↓↓↓
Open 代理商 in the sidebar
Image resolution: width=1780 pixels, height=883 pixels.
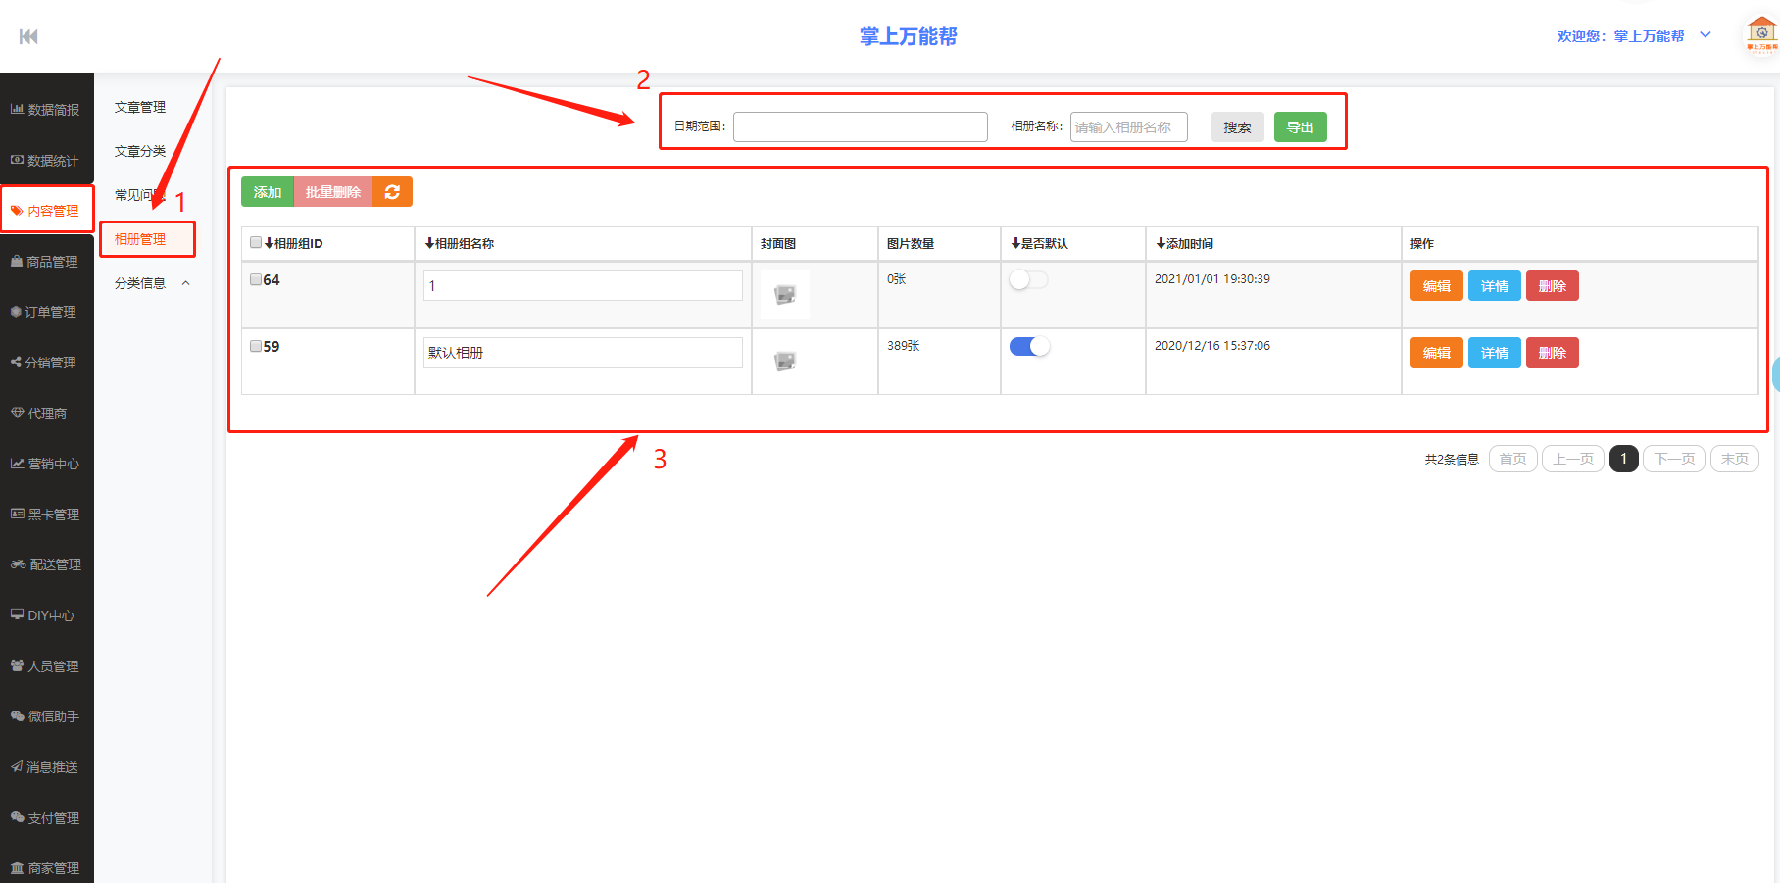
↑↑↑
↓↓↓
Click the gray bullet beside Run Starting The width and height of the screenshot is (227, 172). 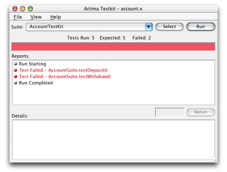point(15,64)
↑↑↑
↓↓↓
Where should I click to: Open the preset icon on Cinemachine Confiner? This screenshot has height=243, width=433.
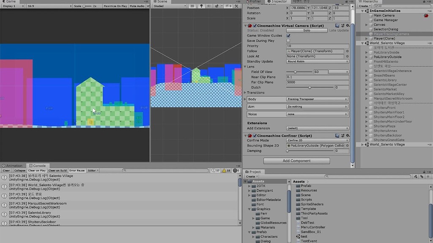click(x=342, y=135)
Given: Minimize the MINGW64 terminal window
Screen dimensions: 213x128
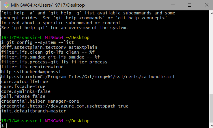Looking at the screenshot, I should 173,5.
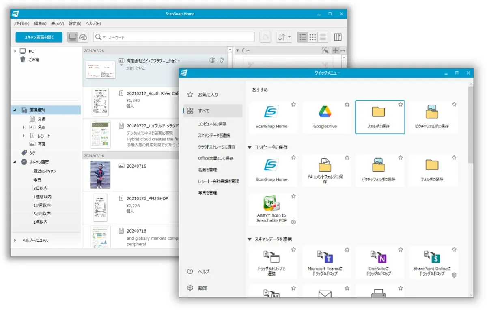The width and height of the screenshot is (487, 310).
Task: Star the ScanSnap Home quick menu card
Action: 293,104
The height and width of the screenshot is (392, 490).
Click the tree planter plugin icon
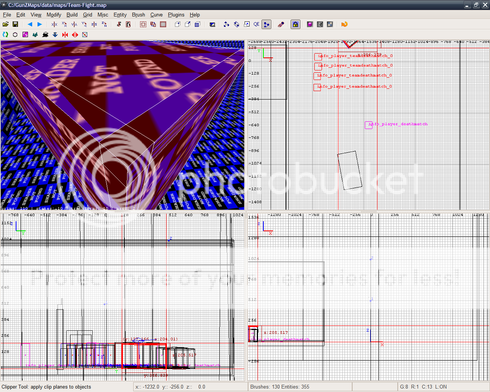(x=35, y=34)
↑↑↑
## [TASK PROMPT]
Restate word for word only the lines above from the line containing "Open 代理商 in the sidebar" to the line containing "Image resolution: width=1780", both of them included.

## [EXERCISE ANSWER]
Open 代理商 in the sidebar
Image resolution: width=1780 pixels, height=883 pixels.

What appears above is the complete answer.